En quoi consistait le péché des premiers hommes ? En apparence, uniquement à avoir mangé de l'arbre interdit. C'est en fait beaucoup plus que cela si nous le voyons comme la transgression par la créature du commandement du Créateur, comme un acte de la créature dirigé contre la volonté du Créateur. Il revêt une importance bien plus considérable encore si nous y reconnaissons une tentative de l'homme de se faire l'égal de Dieu. C'est justement cette tentative que Dieu releva par les paroles (emplies d'une indescriptible compassion) qu'Il prononça en chassant nos ancêtres du Paradis : « Voici, l'homme est devenu comme l'un de Nous, par la connaissance du bien et du mal » (Gen.3,22). « L'antique Adam s'est trompé et, voulant être dieu, ne le fut pas » (Acathiste à la Mère de Dieu).

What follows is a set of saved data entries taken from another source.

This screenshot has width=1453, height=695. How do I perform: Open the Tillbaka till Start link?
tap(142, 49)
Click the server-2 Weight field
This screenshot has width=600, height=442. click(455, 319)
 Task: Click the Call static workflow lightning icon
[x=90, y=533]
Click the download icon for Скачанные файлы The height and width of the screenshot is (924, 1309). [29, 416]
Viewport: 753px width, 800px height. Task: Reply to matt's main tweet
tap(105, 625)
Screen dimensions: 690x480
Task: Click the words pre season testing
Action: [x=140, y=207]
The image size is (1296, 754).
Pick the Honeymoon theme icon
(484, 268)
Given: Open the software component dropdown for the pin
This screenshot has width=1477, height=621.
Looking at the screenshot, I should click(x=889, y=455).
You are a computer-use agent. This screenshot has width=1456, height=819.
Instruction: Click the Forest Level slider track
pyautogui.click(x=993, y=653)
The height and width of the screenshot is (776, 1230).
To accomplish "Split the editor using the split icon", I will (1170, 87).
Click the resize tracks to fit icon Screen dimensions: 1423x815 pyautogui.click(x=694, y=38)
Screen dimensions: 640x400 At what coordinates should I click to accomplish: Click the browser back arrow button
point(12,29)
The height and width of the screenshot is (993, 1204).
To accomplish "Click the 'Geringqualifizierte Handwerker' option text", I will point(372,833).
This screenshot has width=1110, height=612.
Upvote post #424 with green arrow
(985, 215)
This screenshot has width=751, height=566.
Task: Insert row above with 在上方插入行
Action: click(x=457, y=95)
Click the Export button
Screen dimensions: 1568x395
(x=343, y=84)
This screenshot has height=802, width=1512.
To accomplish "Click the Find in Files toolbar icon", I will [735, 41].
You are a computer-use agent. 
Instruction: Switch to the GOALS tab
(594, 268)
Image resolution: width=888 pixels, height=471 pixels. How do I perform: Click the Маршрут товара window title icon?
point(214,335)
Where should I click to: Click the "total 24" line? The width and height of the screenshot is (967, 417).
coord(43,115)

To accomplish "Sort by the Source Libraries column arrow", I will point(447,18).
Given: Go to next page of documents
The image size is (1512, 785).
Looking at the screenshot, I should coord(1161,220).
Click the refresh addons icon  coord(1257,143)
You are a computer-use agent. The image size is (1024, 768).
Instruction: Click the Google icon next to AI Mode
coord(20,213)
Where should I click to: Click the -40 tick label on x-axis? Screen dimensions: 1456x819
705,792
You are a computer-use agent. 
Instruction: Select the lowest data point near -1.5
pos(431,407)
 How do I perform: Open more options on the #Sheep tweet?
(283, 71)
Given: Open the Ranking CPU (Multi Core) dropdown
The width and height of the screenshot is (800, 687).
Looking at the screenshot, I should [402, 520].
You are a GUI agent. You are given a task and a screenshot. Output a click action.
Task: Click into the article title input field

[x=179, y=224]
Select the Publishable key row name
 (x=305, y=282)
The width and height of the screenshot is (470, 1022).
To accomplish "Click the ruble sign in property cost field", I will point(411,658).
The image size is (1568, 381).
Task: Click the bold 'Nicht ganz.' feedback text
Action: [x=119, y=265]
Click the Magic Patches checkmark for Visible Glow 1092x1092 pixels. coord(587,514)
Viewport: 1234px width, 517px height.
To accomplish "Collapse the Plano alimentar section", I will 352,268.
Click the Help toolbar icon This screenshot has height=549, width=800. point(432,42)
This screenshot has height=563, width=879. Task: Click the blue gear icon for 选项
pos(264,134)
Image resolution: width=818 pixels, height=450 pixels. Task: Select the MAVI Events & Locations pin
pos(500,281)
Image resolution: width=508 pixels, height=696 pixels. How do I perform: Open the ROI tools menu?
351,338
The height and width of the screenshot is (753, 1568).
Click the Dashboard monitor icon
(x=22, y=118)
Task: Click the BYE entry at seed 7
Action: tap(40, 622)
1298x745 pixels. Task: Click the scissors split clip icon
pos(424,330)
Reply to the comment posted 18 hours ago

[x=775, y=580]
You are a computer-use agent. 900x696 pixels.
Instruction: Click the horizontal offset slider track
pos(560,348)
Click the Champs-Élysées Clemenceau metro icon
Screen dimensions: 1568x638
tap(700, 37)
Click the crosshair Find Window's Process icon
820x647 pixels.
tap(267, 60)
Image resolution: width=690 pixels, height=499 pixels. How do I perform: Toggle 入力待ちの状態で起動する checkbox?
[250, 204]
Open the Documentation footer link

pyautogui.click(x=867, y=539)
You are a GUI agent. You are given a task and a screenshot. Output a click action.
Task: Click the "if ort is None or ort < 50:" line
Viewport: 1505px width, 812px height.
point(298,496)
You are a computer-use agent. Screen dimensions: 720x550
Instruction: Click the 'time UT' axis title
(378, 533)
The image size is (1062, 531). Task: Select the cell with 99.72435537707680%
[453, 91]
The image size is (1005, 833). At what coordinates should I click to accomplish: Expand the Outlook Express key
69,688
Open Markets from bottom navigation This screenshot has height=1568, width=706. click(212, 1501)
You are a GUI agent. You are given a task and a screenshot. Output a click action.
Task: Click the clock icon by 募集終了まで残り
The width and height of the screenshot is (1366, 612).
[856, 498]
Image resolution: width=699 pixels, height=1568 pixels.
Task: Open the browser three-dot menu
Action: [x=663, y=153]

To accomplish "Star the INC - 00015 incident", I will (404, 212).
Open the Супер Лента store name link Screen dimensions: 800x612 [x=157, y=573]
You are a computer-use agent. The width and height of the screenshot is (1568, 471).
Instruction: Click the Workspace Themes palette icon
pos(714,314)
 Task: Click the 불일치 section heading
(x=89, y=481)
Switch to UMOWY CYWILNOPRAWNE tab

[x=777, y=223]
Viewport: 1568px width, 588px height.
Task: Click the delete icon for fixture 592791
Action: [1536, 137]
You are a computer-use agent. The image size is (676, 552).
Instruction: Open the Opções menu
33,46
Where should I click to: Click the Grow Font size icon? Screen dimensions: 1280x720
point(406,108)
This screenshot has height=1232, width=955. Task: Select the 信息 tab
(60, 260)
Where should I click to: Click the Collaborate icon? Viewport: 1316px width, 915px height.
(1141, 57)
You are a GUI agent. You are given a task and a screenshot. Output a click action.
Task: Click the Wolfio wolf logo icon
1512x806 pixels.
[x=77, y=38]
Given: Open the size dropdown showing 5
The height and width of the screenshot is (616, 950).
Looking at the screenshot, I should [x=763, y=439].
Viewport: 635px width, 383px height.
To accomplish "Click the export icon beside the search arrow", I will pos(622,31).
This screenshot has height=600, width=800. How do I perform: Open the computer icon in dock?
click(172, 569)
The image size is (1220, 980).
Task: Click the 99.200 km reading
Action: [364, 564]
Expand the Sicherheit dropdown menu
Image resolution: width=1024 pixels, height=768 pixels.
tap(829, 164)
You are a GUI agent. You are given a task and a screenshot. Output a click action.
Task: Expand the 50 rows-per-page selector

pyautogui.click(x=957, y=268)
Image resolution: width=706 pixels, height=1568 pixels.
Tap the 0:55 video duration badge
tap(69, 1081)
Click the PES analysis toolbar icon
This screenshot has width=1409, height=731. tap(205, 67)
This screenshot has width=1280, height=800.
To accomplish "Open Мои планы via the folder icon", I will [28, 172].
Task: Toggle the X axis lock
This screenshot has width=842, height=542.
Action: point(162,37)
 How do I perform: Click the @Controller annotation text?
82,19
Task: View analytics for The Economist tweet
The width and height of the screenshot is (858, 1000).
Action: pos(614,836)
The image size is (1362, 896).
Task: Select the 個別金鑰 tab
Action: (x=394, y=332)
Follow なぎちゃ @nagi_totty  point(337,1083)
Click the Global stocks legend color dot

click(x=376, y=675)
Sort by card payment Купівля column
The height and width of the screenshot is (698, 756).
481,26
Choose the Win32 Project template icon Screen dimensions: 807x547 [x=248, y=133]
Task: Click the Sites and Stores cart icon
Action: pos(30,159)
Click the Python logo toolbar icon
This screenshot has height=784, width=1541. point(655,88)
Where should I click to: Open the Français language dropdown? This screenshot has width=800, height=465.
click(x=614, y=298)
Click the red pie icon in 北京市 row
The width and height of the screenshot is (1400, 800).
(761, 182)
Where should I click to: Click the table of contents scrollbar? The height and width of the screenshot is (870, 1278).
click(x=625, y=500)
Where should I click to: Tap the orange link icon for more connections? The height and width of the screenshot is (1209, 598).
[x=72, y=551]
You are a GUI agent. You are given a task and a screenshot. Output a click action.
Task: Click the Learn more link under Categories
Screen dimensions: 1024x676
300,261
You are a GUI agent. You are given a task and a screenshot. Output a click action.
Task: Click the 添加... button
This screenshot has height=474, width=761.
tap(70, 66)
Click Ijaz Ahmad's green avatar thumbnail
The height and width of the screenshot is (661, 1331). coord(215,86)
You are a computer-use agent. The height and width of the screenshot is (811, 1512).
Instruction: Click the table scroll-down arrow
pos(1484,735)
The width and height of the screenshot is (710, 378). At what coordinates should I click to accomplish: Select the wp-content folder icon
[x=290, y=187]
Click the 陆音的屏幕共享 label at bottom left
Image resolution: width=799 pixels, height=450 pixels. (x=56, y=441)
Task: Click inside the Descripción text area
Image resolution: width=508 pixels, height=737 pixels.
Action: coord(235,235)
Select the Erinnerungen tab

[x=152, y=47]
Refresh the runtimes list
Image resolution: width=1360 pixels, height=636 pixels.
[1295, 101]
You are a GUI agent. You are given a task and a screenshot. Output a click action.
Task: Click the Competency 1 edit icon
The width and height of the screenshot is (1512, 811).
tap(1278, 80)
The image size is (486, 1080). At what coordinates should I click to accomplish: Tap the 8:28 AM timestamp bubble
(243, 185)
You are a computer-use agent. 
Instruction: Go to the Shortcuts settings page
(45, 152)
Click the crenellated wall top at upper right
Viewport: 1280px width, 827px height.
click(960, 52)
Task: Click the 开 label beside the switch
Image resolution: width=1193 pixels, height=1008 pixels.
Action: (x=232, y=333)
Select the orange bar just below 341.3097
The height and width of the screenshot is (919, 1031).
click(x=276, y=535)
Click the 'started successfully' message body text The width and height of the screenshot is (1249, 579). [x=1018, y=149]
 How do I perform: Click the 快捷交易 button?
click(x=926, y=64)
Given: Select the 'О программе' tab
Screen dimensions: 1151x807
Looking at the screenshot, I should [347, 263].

Le diable séduisit l'homme pour lui transmettre son péché. Ce péché était sa propre création : il avait conçu en lui-même de devenir l'égal de Dieu, travaillé cette pensée, œuvré pour la réaliser, contaminé toute une foule d'autres esprits qu'il avait persuadés de partager ses sentiments, puis il s'était levé ouvertement contre Dieu. Le péché de l'homme au contraire était le fruit de la séduction, il n'avait pas été prémédité ; il résultait d'une pratique négligente et faussée de l'activité qui lui revenait au Paradis. Malgré cela, le péché rendit l'homme complice et prisonnier du diable ; mais comme la chute était due à une tromperie, le châtiment fut adouci par la promesse d'une rédemption.